Jeudi 11 juin 2026, la commune de Guéguen-Plages, située dans le Morbihan, a mis en œuvre une opération originale pour lutter contre la prolifération des chenilles processionnaires du pin. Selon Ouest France, cette initiative repose sur l’utilisation d’un pistolet à phéromones, une méthode innovante visant à perturber la reproduction des papillons mâles et ainsi limiter l’expansion des chenilles.

Ce qu'il faut retenir

  • Une opération menée le 11 juin 2026 à Guéguen-Plages (Morbihan), selon Ouest France.
  • Utilisation d’un pistolet à phéromones pour perturber la reproduction des papillons mâles.
  • Objectif : limiter la prolifération des chenilles processionnaires du pin, responsables de risques sanitaires et environnementaux.
  • Méthode alternative aux traitements chimiques traditionnels, plus respectueuse de l’écosystème.

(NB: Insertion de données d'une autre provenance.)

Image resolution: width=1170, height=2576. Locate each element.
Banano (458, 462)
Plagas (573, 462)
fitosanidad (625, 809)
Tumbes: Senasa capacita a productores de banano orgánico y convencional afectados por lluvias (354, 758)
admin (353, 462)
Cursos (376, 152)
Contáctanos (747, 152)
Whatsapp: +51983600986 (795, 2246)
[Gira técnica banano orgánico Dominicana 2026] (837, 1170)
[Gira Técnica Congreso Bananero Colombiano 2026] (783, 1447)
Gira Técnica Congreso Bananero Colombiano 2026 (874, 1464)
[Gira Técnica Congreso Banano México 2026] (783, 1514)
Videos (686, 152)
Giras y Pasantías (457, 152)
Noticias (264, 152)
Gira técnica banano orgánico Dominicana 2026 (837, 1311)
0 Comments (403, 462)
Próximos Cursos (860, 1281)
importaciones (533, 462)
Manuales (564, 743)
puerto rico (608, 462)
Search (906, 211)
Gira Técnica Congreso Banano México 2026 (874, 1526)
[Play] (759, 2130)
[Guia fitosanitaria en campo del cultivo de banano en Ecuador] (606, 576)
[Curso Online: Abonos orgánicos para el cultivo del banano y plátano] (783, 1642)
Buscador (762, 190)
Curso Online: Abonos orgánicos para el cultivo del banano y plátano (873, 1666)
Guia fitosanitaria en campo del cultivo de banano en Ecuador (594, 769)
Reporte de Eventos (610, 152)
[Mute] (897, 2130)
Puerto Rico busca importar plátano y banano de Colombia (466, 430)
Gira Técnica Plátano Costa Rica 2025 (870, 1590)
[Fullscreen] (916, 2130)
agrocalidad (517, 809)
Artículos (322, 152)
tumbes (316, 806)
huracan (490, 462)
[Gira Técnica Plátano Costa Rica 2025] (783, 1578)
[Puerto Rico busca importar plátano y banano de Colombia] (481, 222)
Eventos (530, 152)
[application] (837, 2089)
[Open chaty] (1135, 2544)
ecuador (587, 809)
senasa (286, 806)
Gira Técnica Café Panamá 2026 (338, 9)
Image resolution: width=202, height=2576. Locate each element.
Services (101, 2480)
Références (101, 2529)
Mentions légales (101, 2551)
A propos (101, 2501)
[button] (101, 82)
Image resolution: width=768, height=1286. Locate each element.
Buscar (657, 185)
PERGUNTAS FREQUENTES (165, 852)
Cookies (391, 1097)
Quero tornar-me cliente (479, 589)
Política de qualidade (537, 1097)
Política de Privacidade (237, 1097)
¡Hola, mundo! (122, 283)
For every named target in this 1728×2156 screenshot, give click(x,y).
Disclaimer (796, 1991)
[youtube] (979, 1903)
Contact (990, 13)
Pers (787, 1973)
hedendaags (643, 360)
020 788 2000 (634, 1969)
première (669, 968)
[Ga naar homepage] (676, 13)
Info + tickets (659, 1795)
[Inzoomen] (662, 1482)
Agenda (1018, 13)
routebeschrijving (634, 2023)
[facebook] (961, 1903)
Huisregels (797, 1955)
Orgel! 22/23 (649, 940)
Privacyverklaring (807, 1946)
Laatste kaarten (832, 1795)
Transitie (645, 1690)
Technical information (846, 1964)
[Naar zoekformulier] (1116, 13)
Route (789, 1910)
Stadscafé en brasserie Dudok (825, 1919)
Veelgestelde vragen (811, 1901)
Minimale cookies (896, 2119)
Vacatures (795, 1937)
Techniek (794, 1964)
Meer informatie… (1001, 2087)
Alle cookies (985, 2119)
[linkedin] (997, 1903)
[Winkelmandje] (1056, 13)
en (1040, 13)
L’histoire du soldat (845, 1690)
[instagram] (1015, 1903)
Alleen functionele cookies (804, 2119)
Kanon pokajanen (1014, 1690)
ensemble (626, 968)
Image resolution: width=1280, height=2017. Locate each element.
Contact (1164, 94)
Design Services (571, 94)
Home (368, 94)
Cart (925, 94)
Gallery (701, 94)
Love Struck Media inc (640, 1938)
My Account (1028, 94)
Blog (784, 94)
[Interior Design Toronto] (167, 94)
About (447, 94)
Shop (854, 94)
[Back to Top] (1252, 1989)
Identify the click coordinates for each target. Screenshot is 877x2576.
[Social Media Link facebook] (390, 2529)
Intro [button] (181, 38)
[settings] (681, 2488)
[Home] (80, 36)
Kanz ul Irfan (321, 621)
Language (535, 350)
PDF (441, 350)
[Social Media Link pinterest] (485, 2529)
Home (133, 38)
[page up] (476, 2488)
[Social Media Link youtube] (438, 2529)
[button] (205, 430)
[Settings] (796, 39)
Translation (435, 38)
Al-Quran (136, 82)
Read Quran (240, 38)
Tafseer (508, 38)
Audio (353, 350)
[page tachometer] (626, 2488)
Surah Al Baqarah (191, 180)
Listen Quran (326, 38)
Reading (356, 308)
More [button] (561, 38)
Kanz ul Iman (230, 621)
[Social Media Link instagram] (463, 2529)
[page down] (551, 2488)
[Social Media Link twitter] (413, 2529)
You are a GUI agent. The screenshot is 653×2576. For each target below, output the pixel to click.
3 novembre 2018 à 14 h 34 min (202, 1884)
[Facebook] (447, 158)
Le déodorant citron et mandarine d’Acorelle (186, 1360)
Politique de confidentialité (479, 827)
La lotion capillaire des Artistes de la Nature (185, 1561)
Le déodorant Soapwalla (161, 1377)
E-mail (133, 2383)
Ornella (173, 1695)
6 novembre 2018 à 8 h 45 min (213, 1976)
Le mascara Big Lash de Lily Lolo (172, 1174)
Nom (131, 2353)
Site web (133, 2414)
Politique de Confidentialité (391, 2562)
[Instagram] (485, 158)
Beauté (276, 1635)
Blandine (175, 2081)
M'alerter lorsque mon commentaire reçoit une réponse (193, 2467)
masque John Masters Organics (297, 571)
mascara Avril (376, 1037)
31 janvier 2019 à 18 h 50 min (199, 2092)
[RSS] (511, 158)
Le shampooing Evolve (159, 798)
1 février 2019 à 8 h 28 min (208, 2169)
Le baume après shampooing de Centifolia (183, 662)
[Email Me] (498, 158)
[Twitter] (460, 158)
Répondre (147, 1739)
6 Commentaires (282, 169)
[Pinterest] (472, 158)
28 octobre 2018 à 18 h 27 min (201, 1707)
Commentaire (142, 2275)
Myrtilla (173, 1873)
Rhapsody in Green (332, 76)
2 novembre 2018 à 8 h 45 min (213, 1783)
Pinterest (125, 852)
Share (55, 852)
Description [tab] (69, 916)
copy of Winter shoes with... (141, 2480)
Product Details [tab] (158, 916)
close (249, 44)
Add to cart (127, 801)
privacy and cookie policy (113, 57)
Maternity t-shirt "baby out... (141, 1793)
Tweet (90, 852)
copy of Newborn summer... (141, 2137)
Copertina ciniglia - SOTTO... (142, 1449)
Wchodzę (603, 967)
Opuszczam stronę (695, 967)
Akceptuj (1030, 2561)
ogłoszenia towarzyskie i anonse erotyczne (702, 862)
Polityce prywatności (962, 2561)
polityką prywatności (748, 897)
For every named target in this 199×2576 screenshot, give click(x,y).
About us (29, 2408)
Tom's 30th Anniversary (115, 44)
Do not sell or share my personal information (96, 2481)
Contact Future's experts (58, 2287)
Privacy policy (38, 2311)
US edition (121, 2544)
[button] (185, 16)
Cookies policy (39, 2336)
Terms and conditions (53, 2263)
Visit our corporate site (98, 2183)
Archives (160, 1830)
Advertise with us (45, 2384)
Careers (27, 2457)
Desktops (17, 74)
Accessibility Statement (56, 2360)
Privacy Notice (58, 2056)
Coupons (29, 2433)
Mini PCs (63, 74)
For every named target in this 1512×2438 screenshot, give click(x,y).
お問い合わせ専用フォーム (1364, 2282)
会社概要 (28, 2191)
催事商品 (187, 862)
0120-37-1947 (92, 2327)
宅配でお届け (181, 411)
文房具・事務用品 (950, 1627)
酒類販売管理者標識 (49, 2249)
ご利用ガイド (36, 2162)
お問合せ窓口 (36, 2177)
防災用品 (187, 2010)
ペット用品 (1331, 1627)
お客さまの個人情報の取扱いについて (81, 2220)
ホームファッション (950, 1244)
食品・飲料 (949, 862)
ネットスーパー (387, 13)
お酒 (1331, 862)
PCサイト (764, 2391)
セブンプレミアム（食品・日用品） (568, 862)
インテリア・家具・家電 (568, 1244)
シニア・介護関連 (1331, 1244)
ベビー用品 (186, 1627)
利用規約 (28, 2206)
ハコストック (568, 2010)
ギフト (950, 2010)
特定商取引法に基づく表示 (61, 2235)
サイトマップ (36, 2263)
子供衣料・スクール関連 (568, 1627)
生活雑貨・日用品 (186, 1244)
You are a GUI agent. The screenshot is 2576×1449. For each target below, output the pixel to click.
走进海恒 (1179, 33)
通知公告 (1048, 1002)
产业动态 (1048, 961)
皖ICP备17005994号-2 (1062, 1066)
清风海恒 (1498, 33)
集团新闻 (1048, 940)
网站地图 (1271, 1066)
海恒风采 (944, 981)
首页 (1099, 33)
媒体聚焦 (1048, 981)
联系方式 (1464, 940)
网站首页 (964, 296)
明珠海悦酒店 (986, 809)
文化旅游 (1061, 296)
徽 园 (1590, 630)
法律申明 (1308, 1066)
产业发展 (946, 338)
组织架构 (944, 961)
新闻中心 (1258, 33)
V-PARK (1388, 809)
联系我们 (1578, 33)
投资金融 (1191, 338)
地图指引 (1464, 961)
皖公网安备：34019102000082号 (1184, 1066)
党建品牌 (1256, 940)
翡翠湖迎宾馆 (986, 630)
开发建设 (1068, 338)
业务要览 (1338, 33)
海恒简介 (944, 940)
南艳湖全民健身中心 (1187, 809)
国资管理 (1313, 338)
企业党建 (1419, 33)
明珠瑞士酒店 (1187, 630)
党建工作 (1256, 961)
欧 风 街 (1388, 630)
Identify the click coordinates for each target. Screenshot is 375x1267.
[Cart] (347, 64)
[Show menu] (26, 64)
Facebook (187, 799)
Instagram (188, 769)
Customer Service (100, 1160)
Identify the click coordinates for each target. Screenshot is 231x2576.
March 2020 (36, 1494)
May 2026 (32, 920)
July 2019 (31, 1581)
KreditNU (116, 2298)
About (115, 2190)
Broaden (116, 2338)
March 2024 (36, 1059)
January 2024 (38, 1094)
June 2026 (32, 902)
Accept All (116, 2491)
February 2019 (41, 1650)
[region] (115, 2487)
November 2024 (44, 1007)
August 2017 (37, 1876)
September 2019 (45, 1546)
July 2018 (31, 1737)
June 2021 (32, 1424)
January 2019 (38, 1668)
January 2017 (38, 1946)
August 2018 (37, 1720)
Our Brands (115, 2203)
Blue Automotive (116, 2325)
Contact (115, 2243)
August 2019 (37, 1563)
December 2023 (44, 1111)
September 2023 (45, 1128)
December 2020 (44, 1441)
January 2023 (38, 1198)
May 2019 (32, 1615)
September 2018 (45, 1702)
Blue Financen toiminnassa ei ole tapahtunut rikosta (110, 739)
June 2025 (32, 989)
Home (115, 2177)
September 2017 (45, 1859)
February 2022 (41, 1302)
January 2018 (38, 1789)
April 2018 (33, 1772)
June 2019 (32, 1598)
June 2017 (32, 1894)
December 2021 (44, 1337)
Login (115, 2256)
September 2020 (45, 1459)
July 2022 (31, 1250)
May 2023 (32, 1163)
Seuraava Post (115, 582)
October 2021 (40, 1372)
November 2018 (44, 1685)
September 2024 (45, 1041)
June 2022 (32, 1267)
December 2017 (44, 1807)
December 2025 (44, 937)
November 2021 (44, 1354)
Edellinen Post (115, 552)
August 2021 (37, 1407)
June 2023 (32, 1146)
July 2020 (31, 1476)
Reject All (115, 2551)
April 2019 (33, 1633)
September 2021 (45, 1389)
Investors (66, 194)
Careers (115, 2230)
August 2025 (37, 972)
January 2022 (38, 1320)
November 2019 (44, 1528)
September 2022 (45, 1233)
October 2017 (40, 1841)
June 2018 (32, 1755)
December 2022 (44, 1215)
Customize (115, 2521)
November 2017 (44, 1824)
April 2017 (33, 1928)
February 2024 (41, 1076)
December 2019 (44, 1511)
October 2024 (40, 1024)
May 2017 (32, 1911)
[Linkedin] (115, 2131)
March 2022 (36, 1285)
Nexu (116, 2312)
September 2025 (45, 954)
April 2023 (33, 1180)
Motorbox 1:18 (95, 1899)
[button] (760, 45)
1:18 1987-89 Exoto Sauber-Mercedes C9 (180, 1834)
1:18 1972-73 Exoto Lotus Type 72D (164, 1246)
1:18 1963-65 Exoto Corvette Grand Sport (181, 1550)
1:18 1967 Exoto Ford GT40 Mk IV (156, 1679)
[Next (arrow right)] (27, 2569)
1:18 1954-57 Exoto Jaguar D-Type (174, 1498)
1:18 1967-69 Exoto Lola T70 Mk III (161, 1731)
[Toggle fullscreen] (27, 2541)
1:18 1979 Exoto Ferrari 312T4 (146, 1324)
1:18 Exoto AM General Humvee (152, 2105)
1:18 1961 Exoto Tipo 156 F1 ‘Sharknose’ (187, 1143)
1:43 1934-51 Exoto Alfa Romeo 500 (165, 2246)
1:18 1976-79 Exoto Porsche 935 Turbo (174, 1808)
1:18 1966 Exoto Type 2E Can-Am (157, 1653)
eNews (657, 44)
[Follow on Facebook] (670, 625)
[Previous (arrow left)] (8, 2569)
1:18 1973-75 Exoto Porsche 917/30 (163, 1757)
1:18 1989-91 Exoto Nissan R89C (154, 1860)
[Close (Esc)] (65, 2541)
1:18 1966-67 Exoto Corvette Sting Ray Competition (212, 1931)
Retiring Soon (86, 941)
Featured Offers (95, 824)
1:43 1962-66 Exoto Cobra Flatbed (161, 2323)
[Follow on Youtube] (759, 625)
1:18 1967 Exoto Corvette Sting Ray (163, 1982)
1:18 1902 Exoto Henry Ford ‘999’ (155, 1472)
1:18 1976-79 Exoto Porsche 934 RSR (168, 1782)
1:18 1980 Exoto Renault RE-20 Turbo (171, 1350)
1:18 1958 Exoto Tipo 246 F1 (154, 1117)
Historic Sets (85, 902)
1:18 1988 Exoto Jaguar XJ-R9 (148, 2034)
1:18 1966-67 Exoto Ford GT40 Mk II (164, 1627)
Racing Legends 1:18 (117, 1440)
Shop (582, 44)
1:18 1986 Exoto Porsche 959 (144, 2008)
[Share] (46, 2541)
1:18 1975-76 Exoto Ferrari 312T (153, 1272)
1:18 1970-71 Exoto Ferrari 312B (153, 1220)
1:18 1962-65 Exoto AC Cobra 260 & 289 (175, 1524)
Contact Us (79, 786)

Une lutte ciblée contre les chenilles processionnaires

Les chenilles processionnaires du pin, reconnaissables à leur déplacement en file indienne, représentent une menace pour la santé publique en raison de leurs poils urticants. Ces derniers peuvent provoquer des réactions allergiques chez l’humain et les animaux. À Guéguen-Plages, comme dans de nombreuses communes françaises, les autorités locales cherchent des solutions pour endiguer leur expansion. La méthode retenue par la commune repose sur une approche biotechnologique : l’utilisation de phéromones pour désorienter les papillons mâles et réduire ainsi leur capacité à se reproduire.

Cette technique, moins invasive que les traitements chimiques, s’inscrit dans une démarche de gestion écologique des nuisibles. « C’est une solution qui permet de cibler uniquement les papillons mâles sans impacter les autres espèces », a expliqué un responsable municipal cité par Ouest France.

Un pistolet à phéromones, une arme contre les processionnaires

Concrètement, l’opération a consisté à tirer des billes imprégnées de phéromones à l’aide d’un pistolet spécial, similaire à ceux utilisés en paintball. Ces phéromones, des molécules attractives ou répulsives selon leur nature, perturbent le comportement des papillons mâles en les empêchant de localiser les femelles. Résultat : la reproduction est limitée, et la population de chenilles diminue mécaniquement au fil des générations.

Cette méthode, encore peu répandue en France, a déjà été testée dans d’autres régions avec des résultats encourageants. À Guéguen-Plages, les autorités espèrent ainsi réduire significativement le nombre de nids de processionnaires sans recourir aux insecticides, dont l’usage est de plus en plus réglementé pour des raisons environnementales.

Un contexte sanitaire et environnemental préoccupant

La prolifération des chenilles processionnaires s’inscrit dans un contexte plus large de changement climatique, qui favorise leur expansion vers le nord de la France. Ces insectes, autrefois cantonnés aux régions méditerranéennes, gagnent désormais des territoires plus septentrionaux, comme le Morbihan. Leur présence pose deux défis majeurs : d’une part, les risques pour la santé humaine et animale, et d’autre part, les dégâts causés aux forêts de pins.

Selon les experts, une chenille processionnaire peut consommer jusqu’à un mètre cube de feuilles de pin par an, ce qui affaiblit les arbres et les rend plus vulnérables aux maladies. Face à cette menace, les collectivités locales multiplient les initiatives, allant des campagnes de piégeage aux méthodes biologiques comme celle déployée à Guéguen-Plages.

Et maintenant ?

Les résultats de cette opération à Guéguen-Plages devraient être évalués dans les prochaines semaines. Si l’efficacité du pistolet à phéromones est confirmée, d’autres communes du Morbihan pourraient adopter cette méthode pour la saison 2027. En attendant, les autorités locales appellent les habitants à signaler la présence de nids de processionnaires afin d’agir rapidement.

Cette initiative illustre la recherche croissante de solutions durables pour faire face aux invasions d’espèces nuisibles, dans un contexte où les méthodes traditionnelles sont de plus en plus contestées. Reste à voir si cette approche biotechnologique deviendra une référence pour d’autres territoires confrontés au même problème.

Les chenilles processionnaires du pin sont dangereuses en raison de leurs poils urticants, qui peuvent provoquer des réactions allergiques (démangeaisons, œdèmes) chez l’humain et les animaux. Leurs nids, souvent situés dans les pins, représentent aussi une menace pour les forêts, car elles défolient les arbres.

Oui, l’utilisation de phéromones pour la lutte biologique contre les insectes nuisibles est encadrée par la réglementation française. Ces produits sont soumis à des autorisations de mise sur le marché et doivent respecter des normes strictes pour garantir leur innocuité pour l’environnement et la santé humaine.